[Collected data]
◇ ◇ ◇
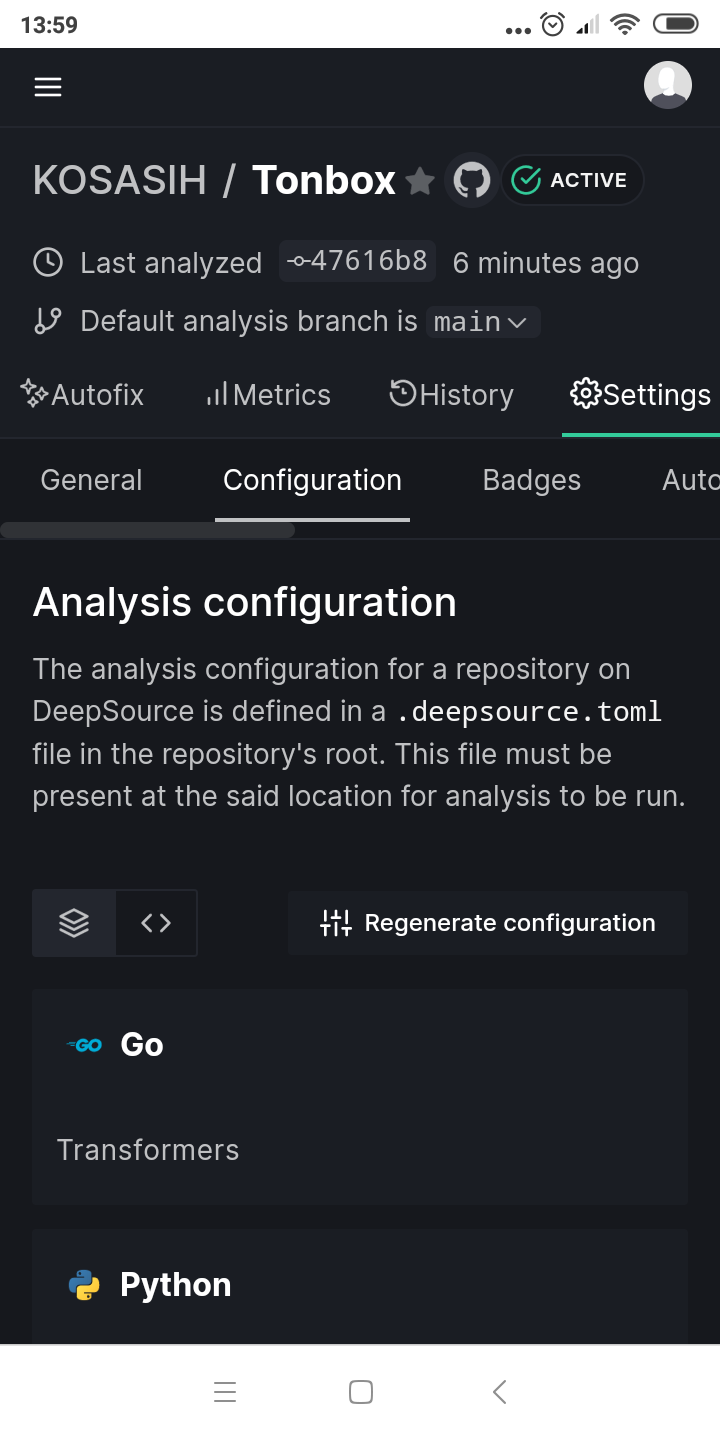Screen dimensions: 720x1440
Task: Open the History tab
Action: 451,395
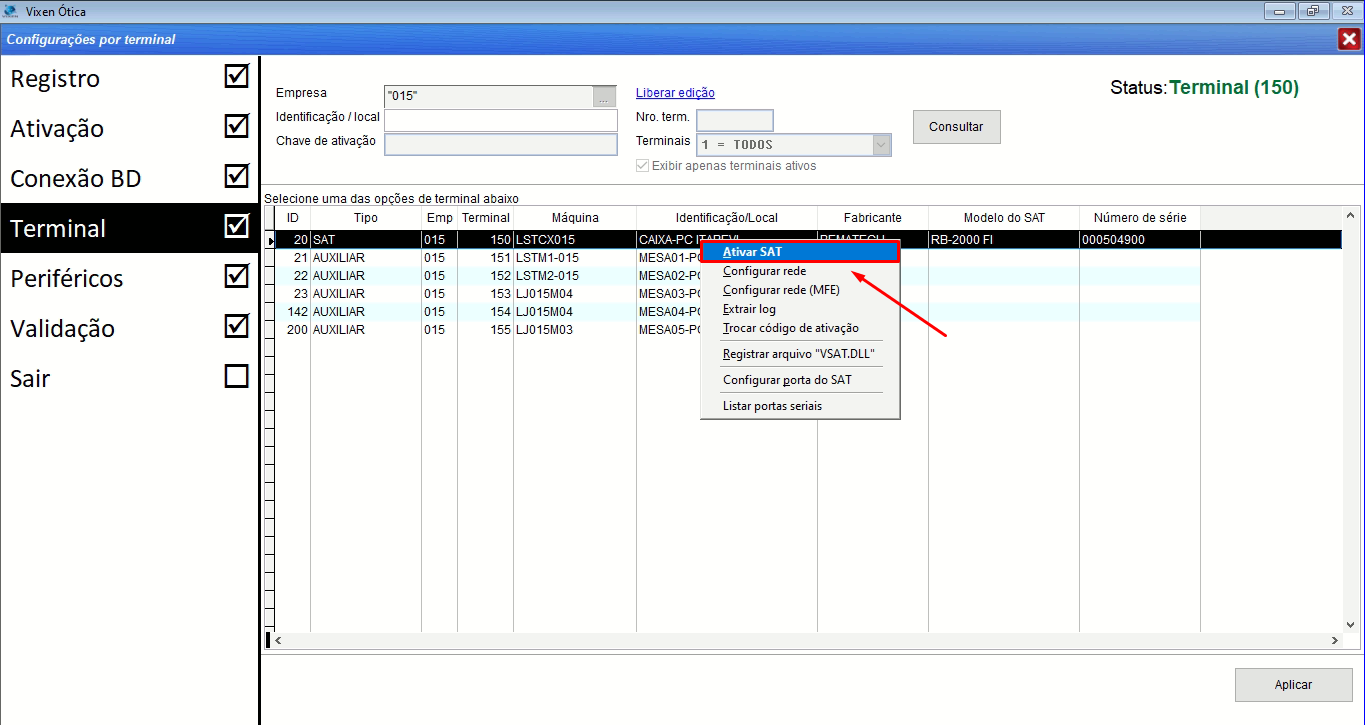Open the Terminais dropdown list
1365x725 pixels.
(x=880, y=145)
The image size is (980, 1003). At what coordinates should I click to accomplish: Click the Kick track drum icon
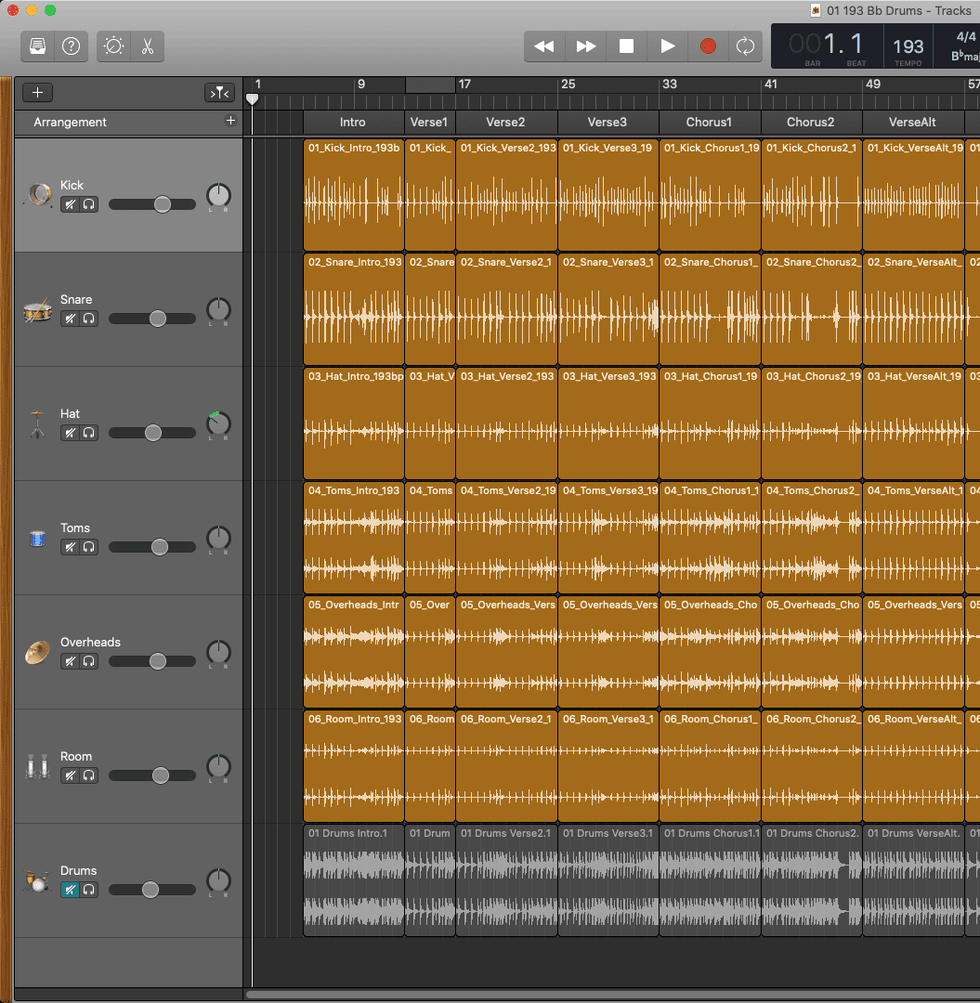click(38, 195)
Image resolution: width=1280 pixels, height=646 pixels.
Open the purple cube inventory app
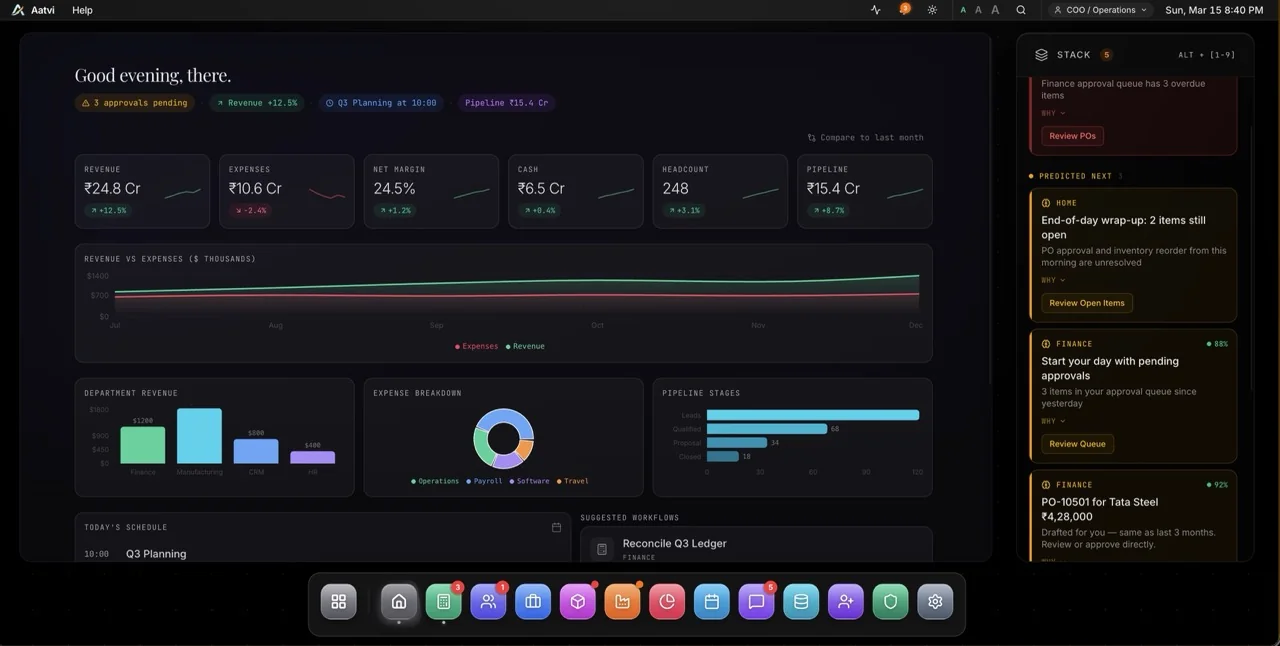577,601
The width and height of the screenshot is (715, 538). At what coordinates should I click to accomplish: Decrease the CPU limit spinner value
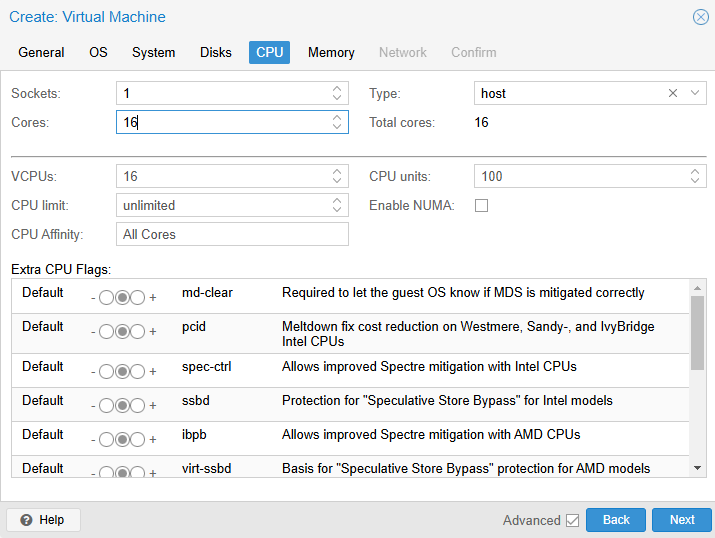coord(337,210)
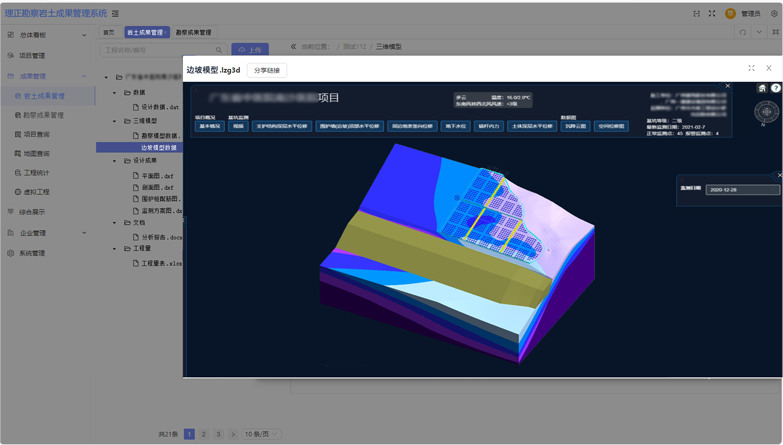783x445 pixels.
Task: Click the search magnifier icon
Action: pyautogui.click(x=219, y=50)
◇ ◇ ◇
→ **Goal of the exercise**: Reproduce exactly, and only, the lines from the one containing "The width and" through the last line of the records above, both included, leaving out any pictures.

→ **Result for this exercise**:
The width and height of the screenshot is (715, 538). At what coordinates should I click to accomplish: Decrease the CPU limit spinner value
coord(337,210)
783x445 pixels.
Task: Click the search magnifier icon
Action: pyautogui.click(x=219, y=50)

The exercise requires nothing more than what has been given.